### Work to complete
Scale the data below by repeating every line, requests included, with each coordinate in the answers multiplied by 1.7 and rounded to a whole number (halves round up). Keep the numbers in the requests unchanged, and leave the pictures out of your answer.

═════ Input rows ═════

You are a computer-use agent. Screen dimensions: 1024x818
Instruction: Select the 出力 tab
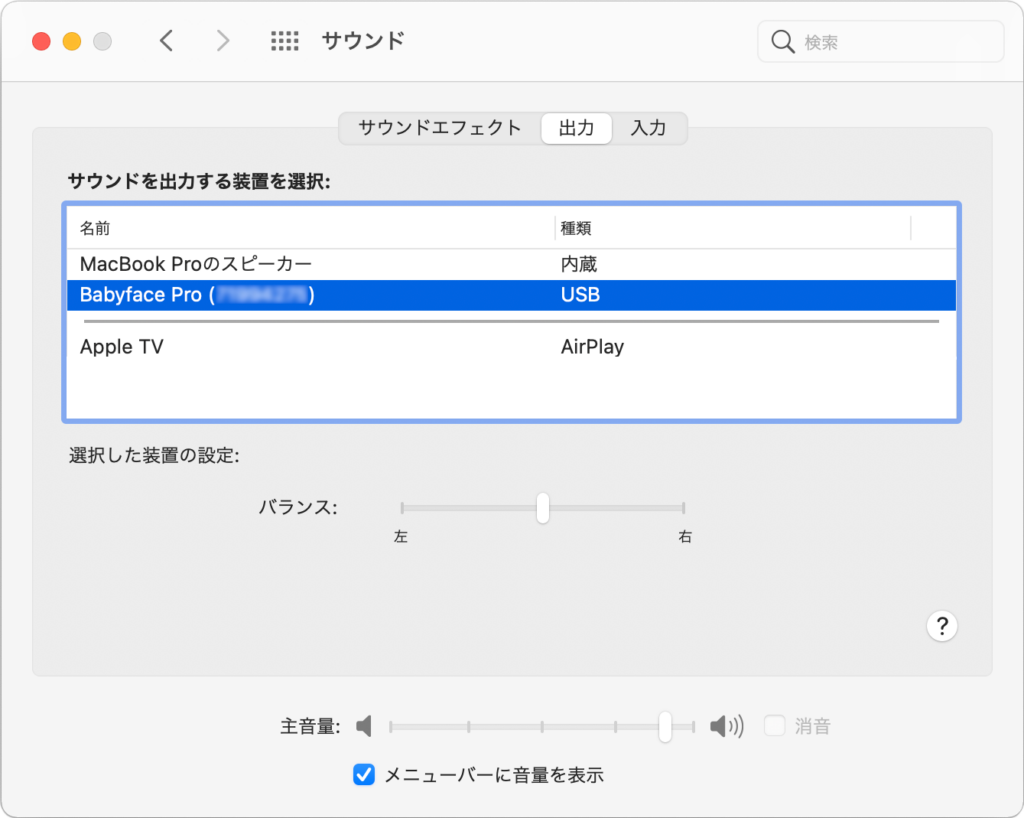tap(576, 128)
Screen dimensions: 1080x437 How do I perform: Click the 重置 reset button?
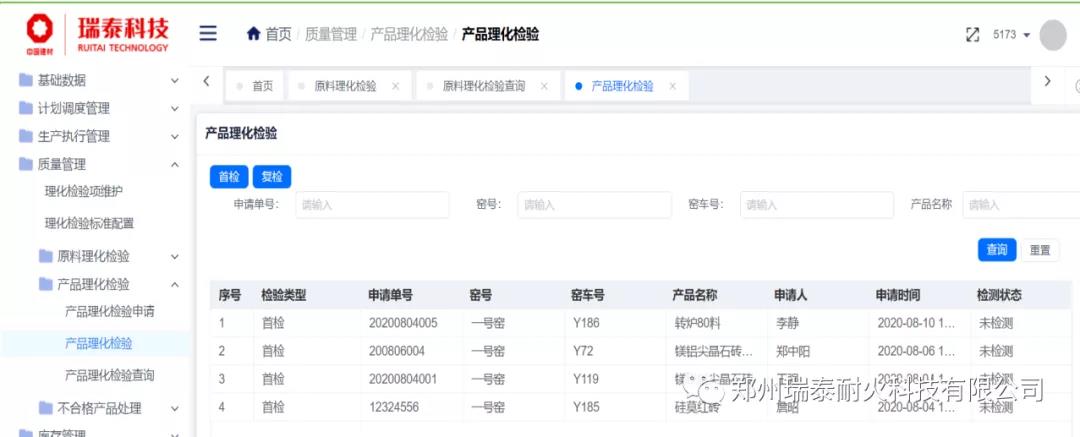(x=1040, y=250)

═════

### Output of the exercise
You are a computer-use agent. Screen dimensions: 1024x818
Instruction: Select the 出力 tab
tap(979, 218)
Screen dimensions: 1080x437 How do I perform: Click the 重置 reset button?
(x=1768, y=425)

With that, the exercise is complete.